[Start of Attachment]

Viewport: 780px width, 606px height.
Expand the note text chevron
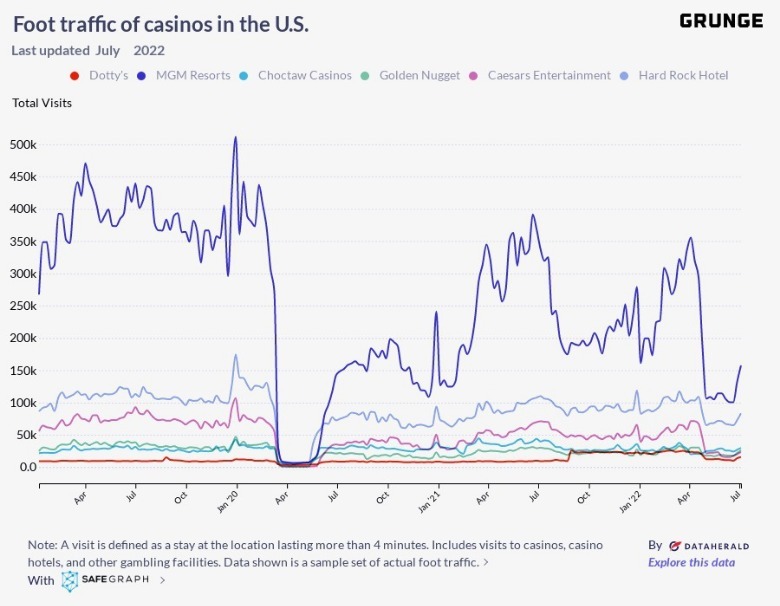(x=486, y=563)
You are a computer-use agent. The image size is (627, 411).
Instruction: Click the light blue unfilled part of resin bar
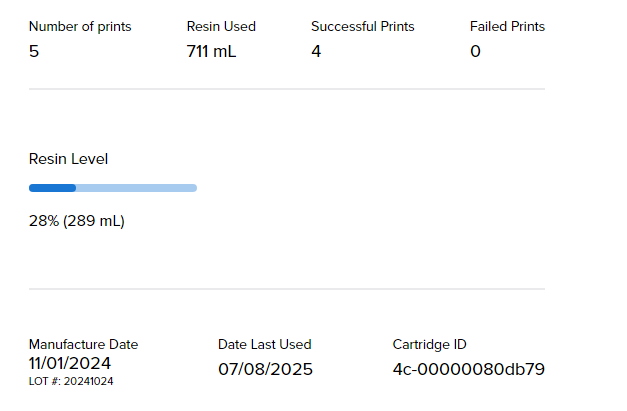coord(136,188)
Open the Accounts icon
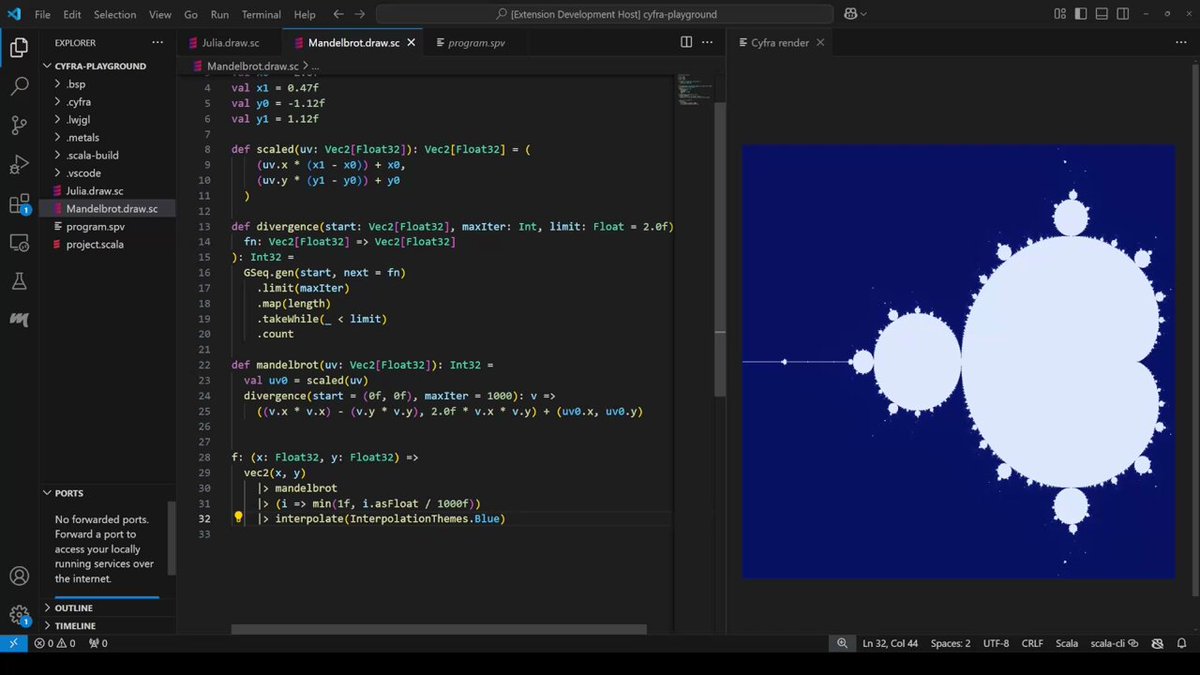The width and height of the screenshot is (1200, 675). point(19,577)
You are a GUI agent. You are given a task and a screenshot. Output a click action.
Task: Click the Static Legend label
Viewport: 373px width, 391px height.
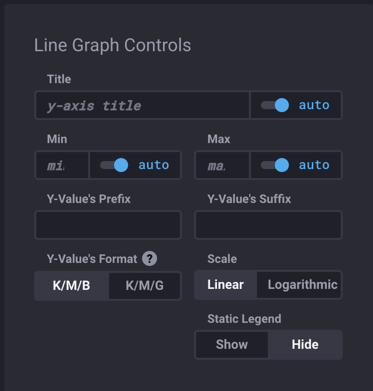tap(244, 319)
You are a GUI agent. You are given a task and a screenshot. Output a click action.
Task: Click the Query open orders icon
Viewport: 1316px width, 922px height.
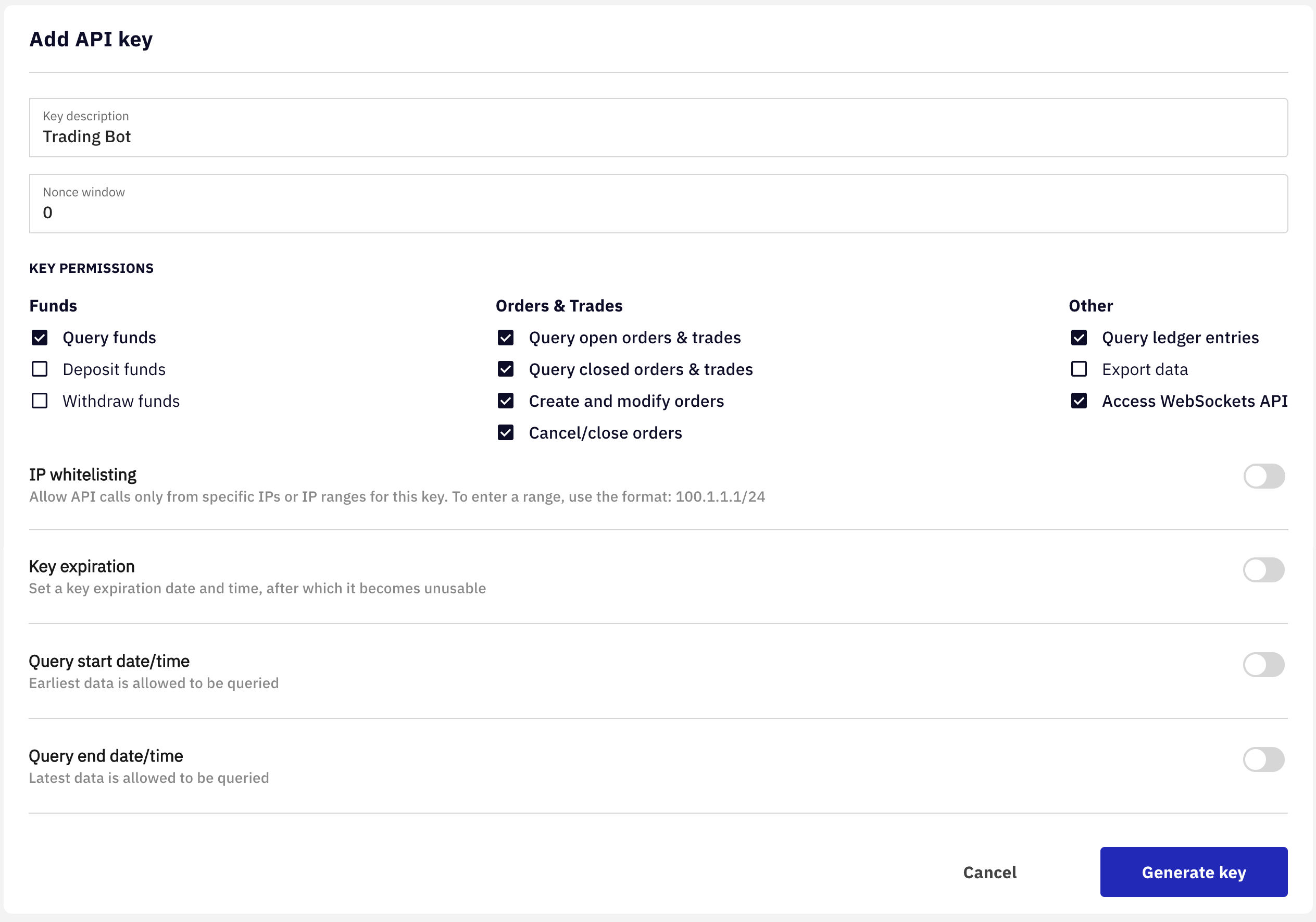click(508, 337)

[End of Attachment]

Task description ->
Each record above should be restated word for word. The pictures should not appear.

Answer space ->
Viewport: 780px width, 606px height.
Expand the note text chevron
(x=486, y=563)
You are a computer-use agent. The image size is (627, 411).
Instruction: Click the light blue unfilled part of resin bar
coord(136,188)
Open the Accounts icon
The width and height of the screenshot is (1200, 675). point(19,577)
You are a GUI agent. You are given a task and a screenshot. Output a click action.
Task: Click the Static Legend label
Viewport: 373px width, 391px height.
tap(244, 319)
You are a GUI agent. You are given a task and a screenshot. Output a click action.
Task: Click the Query open orders icon
Viewport: 1316px width, 922px height.
click(508, 337)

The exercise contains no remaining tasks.